Sam is in her early 30s, two years out of her English and Comparative Literature Ph.D. program, and, like many of her cohort, barely scraping by as an adjunct. When she lands a spot at Rosedale, an elite private college, as a last-minute replacement for an older professor, her problems seem temporarily solved. Sam is optimistic, even if her schedule is grueling and her salary minuscule; even if the classes she’s teaching—The Masculine Voice and The Campus Novel—are barely veiled attacks on the #MeToo movement; even if the person who hires her says, “I just need a live body.” Then, on her first day, Sam runs into another recent hire: Tom Sternberg, her grad-school adviser, with whom she’d had a complexly intimate relationship.

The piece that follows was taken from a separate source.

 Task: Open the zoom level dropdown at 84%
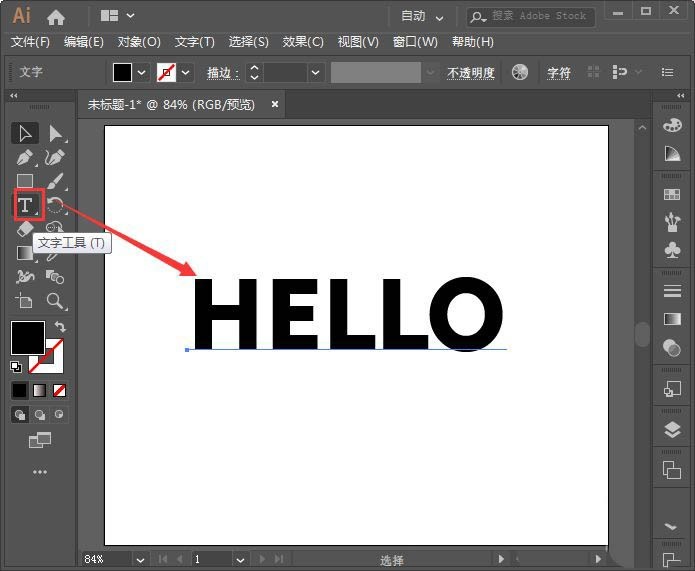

Sam discovers Tom’s long-awaited new novel centers around an older professor “reckoning with his checkered past” as the “feminist movement sweep[ing] the nation” emboldens a bitter former student to publicize their affair. The premise sounds familiar to Sam, as does the female antagonist—and she certainly sounds familiar to Sam’s grad-school classmates, who close ranks against her. Reeling under Tom’s repurposing of their shared history as a springboard back into relevance, and stung by reviews lauding the book as “fiercely honest,” Sam begins a downward spiral that gains speed as she nears rock bottom. The harsh realities of Sam’s exploitation by systems that were meant to both educate and employ her are leavened by the character’s wry humor; however, the novel suffers at times from a reliance on expository info-dumps to underscore its critique of higher education’s abuses, which are more effectively explored in-scene. Regardless, this exposé of academia from the perspective of its most vulnerable residents offers a vital message at a time when it’s easy to forget what’s supposed to be at the center of all institutions: people—messy, unpredictable, and filled with fragile hope.